> _WORK INSTRUCTION_
Locate the line with "Where should I click to: Open" in the material. Copy that line and each one after it, through the last, exactly and with nothing else.

> _INPUT DATA_
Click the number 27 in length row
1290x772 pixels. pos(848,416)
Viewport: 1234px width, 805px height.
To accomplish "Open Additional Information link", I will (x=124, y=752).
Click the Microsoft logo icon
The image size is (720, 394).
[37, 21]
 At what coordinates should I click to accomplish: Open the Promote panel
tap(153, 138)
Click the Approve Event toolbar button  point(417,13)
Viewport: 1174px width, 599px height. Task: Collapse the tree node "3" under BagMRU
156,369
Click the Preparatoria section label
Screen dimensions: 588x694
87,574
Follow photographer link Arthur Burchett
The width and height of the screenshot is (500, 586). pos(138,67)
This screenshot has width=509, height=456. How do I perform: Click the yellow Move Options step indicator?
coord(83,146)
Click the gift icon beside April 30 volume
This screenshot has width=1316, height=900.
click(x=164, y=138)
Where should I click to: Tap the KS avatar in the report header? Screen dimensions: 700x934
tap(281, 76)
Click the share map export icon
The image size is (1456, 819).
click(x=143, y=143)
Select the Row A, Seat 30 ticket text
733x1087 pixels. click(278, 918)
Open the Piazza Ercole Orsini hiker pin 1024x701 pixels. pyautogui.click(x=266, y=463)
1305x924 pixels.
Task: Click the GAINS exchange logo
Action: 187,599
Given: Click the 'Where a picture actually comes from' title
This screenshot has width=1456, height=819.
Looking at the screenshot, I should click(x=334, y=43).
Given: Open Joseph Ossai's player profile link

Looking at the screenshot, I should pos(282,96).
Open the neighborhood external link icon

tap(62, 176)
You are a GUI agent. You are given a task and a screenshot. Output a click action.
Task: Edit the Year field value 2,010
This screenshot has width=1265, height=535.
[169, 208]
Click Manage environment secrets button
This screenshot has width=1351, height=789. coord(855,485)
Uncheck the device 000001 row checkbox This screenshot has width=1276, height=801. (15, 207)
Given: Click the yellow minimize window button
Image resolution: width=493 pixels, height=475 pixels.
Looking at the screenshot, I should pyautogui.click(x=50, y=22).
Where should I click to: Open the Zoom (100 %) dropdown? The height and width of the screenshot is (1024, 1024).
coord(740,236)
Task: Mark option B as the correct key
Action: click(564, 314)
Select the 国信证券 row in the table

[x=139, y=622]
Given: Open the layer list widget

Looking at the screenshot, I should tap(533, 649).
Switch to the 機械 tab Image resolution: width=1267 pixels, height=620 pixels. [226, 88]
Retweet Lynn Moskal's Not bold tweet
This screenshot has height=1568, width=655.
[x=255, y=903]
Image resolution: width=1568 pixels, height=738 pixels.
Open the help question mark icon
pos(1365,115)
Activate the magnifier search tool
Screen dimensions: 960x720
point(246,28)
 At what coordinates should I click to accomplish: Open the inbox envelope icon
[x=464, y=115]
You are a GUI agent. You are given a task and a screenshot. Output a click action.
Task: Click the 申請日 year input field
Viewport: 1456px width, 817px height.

> _EXPECTED OUTPUT_
Where should I click to: Open the Zoom (100 %) dropdown? The height and width of the screenshot is (1024, 1024).
coord(740,236)
Task: Mark option B as the correct key
Action: click(564, 314)
Select the 国信证券 row in the table

[x=139, y=622]
Given: Open the layer list widget

Looking at the screenshot, I should tap(533, 649).
Switch to the 機械 tab Image resolution: width=1267 pixels, height=620 pixels. [226, 88]
Retweet Lynn Moskal's Not bold tweet
This screenshot has height=1568, width=655.
[x=255, y=903]
Image resolution: width=1568 pixels, height=738 pixels.
Open the help question mark icon
pos(1365,115)
Activate the magnifier search tool
Screen dimensions: 960x720
point(246,28)
 At what coordinates should I click to accomplish: Open the inbox envelope icon
[x=464, y=115]
You are a GUI agent. You are given a task and a screenshot. Output a click action.
Task: Click the 申請日 year input field
Viewport: 1456px width, 817px height.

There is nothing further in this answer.